Words regularly betray us in our education-related work. As a global pandemic endures and public scrutiny of educational discourse only increases, we find ourselves in a reactive stance toward novel appropriations of institutionalized-yet-vague word choices in the best cases and ridiculed for the initialisms/acronyms that are easily exploitable BECAUSE of their efficient-for-few-but-obtuse-for-many nature. We can build a better vocabulary. We can communicate closer to meaning. If not, we deserve the limited words we are left with.

Join three language nerds as they channel their shared affinity for le mot juste into productive provocations for you and (y)our professional colleagues to consider when it comes to describing what we do and its value to everybody else.
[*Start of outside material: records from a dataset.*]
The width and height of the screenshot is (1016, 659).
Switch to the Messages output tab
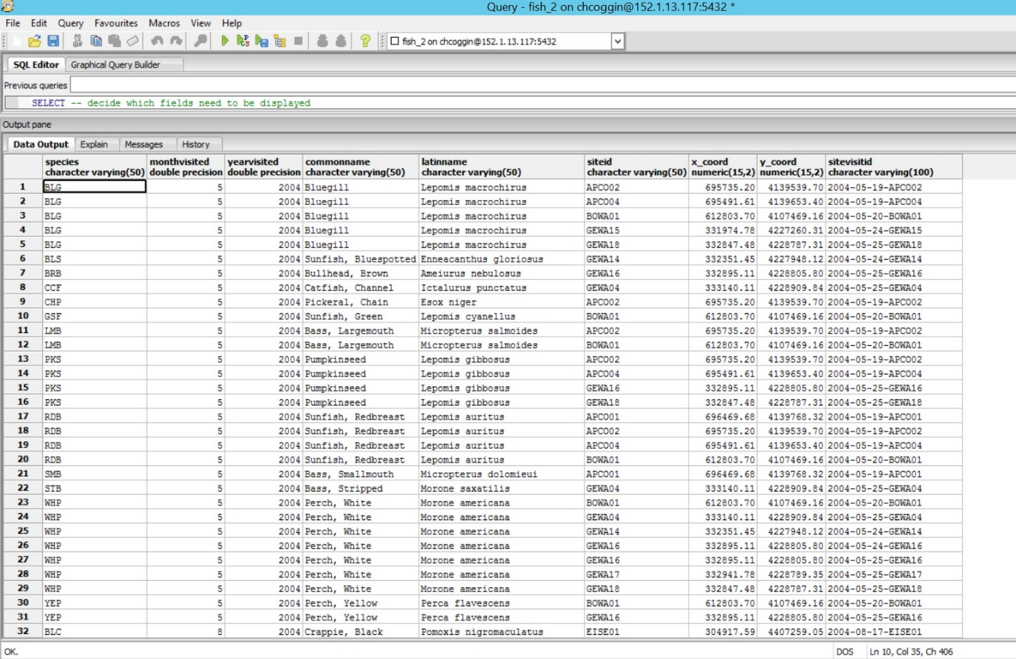pyautogui.click(x=143, y=144)
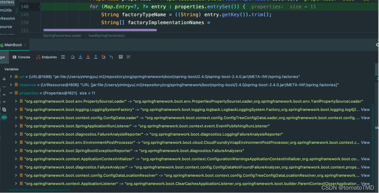Toggle the show watches glasses icon
The image size is (379, 193).
click(x=4, y=118)
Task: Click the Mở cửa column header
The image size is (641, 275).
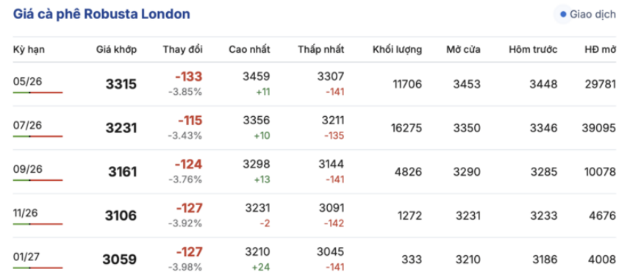Action: [464, 50]
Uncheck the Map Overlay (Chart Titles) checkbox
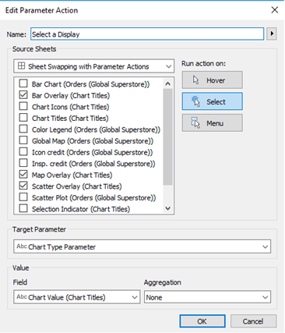 (x=23, y=174)
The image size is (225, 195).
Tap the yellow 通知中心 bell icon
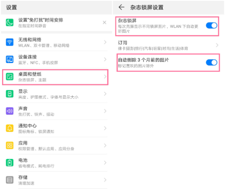tap(10, 128)
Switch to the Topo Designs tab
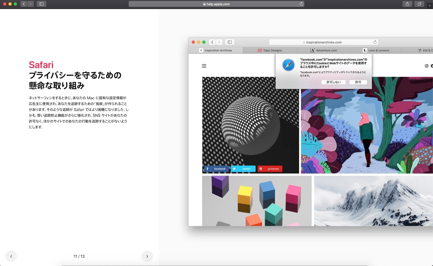 tap(270, 50)
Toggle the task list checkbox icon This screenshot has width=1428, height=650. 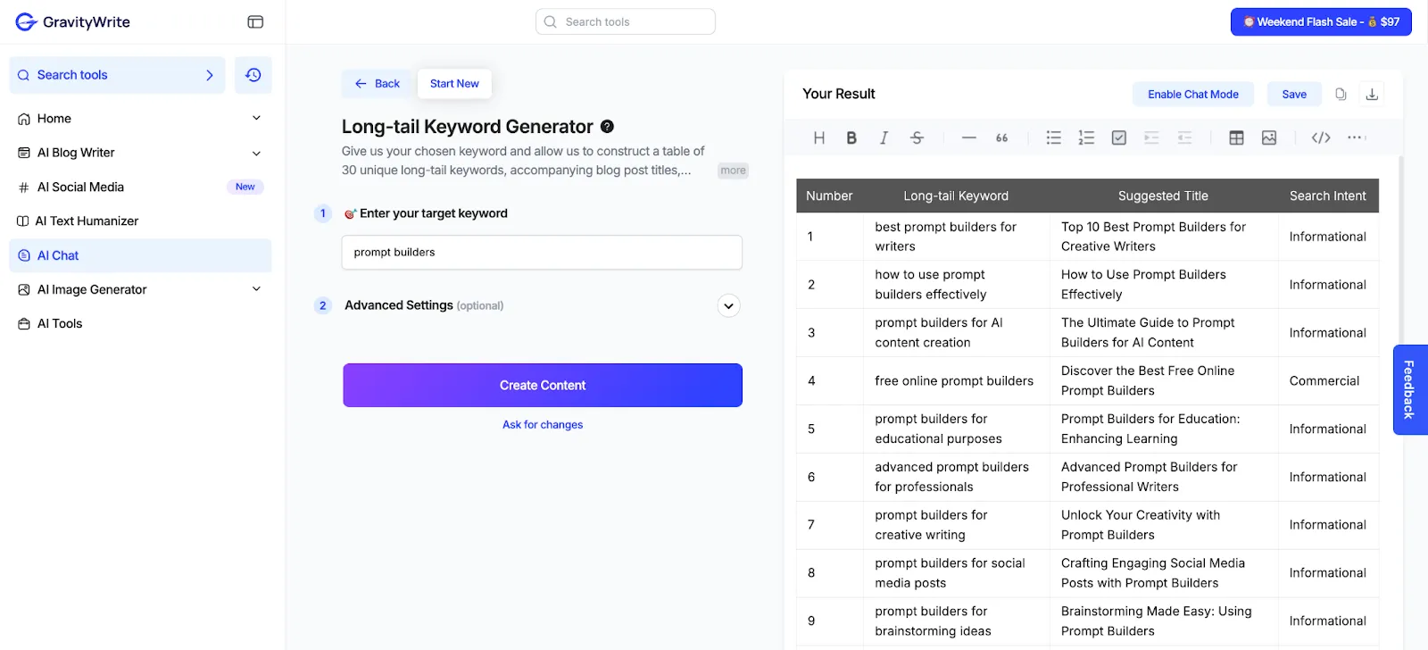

In this express workshop, we will explore the un/settled rhetorical situations that riddle the discourse of digital teaching/learning and descend into the unintended consequences of having language we don’t sufficiently own and defensively owning language we should set free. During our brief time together, attendees may expect the following:

  • Working with others to playfully-yet-systematically analyze the commonplace words of (y)our fields, disciplines, and workplaces—occupied by those who would probably benefit from this express workshop
  • Fortifying a coherent poetics to buoy artful teaching/learning practices—what many of us care the most about and others should
  • Developing an enhanced vocabulary that is mindful of audience yet unapologetically of its author(s)—those of us participating in the express workshop

At the very least, you will walk away with a new sense of what is possible for our professional languaging and a refined vocabulary list to help you tell your educative story.